Around a third of people admitted to hospital with COVID-19 develop kidney damage (known as acute kidney injury or AKI). While AKI is often recoverable, it can sometimes lead to worsening of long-term kidney function and in some cases, permanent kidney failure requiring long-term dialysis or a kidney transplant. The complications caused by long-term kidney damage exert considerable stress on the NHS and it is important that we know what to expect to be able to ensure that services are planned with sufficient capacity to cope. For example, growing numbers of people requiring dialysis will require investment in the workforce and infrastructure. We plan to investigate what happens to long-term kidney function after COVID-19 using electronically coded GP records combined with hospital records routinely-collected from day-to-day patient care inEngland.

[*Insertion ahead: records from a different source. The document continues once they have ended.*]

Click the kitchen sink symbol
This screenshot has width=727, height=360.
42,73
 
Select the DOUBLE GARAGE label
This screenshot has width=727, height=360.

Our study will include adults without kidney failure to begin with (i.e. those not on dialysis or a kidney transplant). We will compare people with and without COVID-19 for differences in the rates of the following kidney outcomes:

  1. Newly-diagnosed kidney failure,
  2. 50% or more reduction in kidney function from before,
  3. Further AKI.

We will be able to determine whether outcomes vary based on the severity of COVID-19, based on time (e.g. during peaks, after widespread use of effective anti-COVID-19 drugs such as steroids), and based on levels of vaccination. We will account for factors such as age, sex, ethnicity, socioeconomic deprivation, smoking, BMI, and pre-existing medical problems such as diabetes.

As kidney failure is relatively rare in the general population, very large studies are needed to be able to investigate whether or not a group is at increased risk compared to other groups. Because of the size of the population in OpenSAFELY, we will be uniquely placed to be able to detect differences in this outcome due to COVID-19.